Now a new study offers further evidence the tigers can be saved. Writing in the journal Biological Conservation, a team of scientists showed that parks in India, Bangladesh, Bhutan, and Nepal can sustain nearly twice the number of tigers they currently support if small conservation measures are adopted.

Dr. K. Ullas Karanth, a leading tiger expert and one of the authors of the study, answered some questions about the recent findings as well as the overall state of tigers in India.



Mongabay: What are the biggest threats to tigers in India?

Dr. K. Ullas Karanth: The biggest threat to tigers in India is depletion of their chief prey like deer, wild pigs and wild cattle by local people. As a result although about 300,000 square kilometers of tiger habitat still remains, much of it is empty of tigers because there is not enough food for them to survive and breed successfully.



Mongabay: Your new study suggests that tigers can be protected within relatively large and suitable parks but what about the bulk of reserves that are too small to support tigers?

Dr.

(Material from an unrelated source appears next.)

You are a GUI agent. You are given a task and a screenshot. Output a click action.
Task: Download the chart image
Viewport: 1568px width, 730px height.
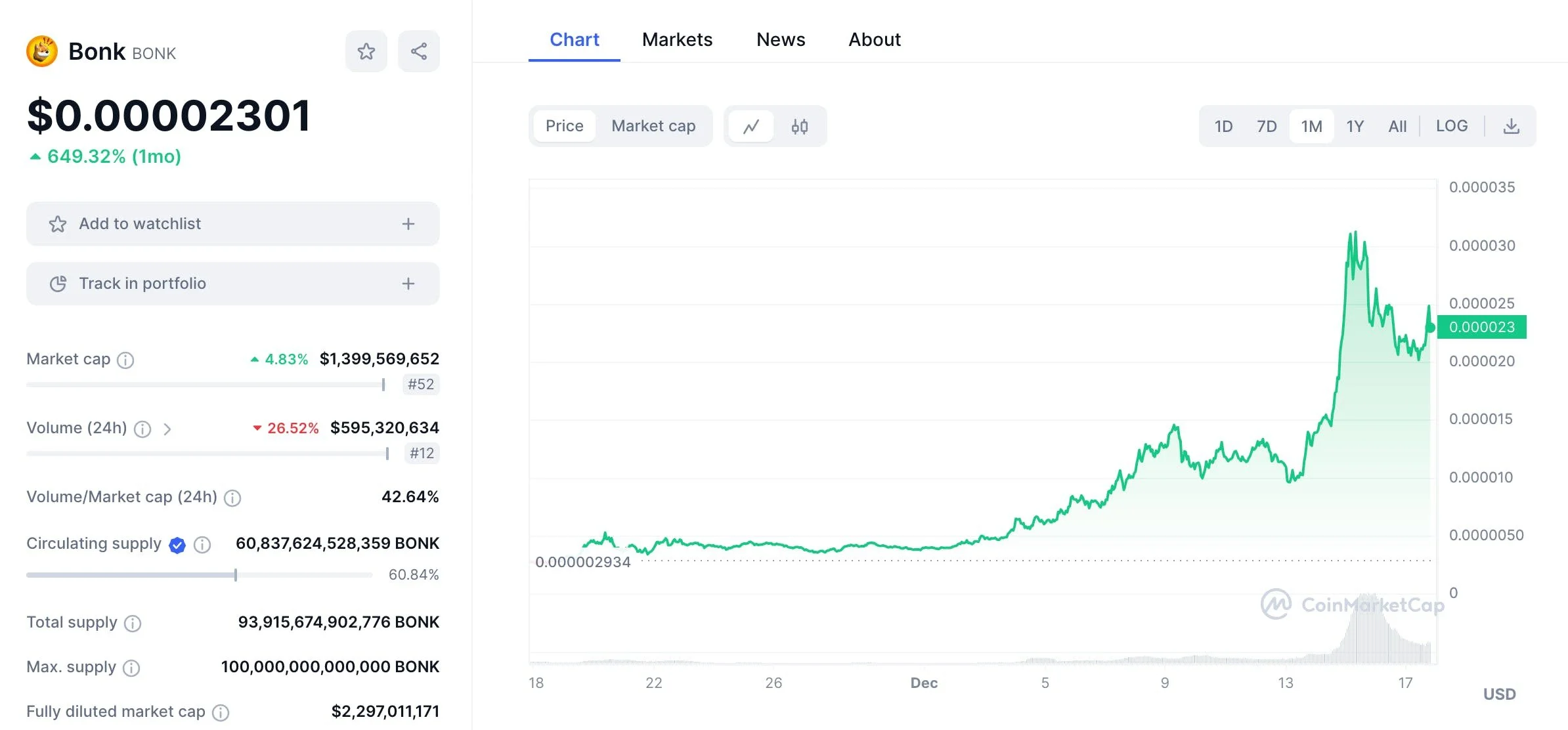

K. Ullas Karanth: What the new study shows that the bigger chunks of empty tiger forests in north-east India need urgent improvements to even reach "reasonable management" in protected areas that we have assumed in the study. The much smaller deciduous forest reserves in south and central India of 500-1000 square kilometers size can actually hold very high densities of tigers under reasonable management. At this point in time, it is these mid sized reserves in Western Ghats, Central India, Terai and Assam that hold most of the tigers in India.



Mongabay: How can these tigers co-exist with people in human-dominated landscapes? Wouldn't there be conflict? How is WCS working to address this issue?

Dr. K. Ullas Karanth: It depends on how you define a "tiger landscape" for coexistence. Tigers can coexist with people if the landscape is defined at scale of the country, region, state or district. However, if we insist on forcing such coexistence in clusters of breeding populations inhabiting a few hundred square kilometers in conservation priority areas, there will be severe and perennial conflict and tigers will eventually be wiped out as a result; people have votes and tigers don't. WCS's strategy is primarily to ensure such cores are protected against hunting and that people within them are compensated fairly and adequately to move out. At wider landscapes, WCS works with all partners and stake holders to address human needs while ensuring the cores are protected uncompromisingly. And unlike many others, we believe in rigorous monitoring of results by counting tigers using best possible methods.



Mongabay: What's the best way to encourage more Indian students to pursue a career in wildlife conservation? And do you have any advice for young aspiring conservationists?

Dr. K. Ullas Karanth: I think the best way is to create more opportunities in the real world for trained conservationists and conservation scientists. At present, both in the Government and the non-governmental sectors, the conservation field filled with people who are professionally untrained and are as a result offering and implementing "seat of the pants" solutions, many of which don't work. Secondly, conservationists must learn to independently function as small NGO groups without looking for government doles and jobs.



Mongabay: How can the general public help save tigers?

Dr. K. Ullas Karanth: By not just being interested and concerned (which they often are), but by learning more, understanding issues and supporting the right solutions. Above all, by not succumbing to the gloom and doom prophesies about the tigers that have been flooding the media for the last 10 straight years.. There is much to be done and this not the time to throw up your hands and whine.

About Dr. K. Ullas Karanth

Dr. K. Ullas Karanth, who has studied tigers in India since the 1980s, is the director of the Wildlife Conservation Society India Program. Karanth has authored three books on tigers and dozens of scientific papers. He is based in Karnataka, India.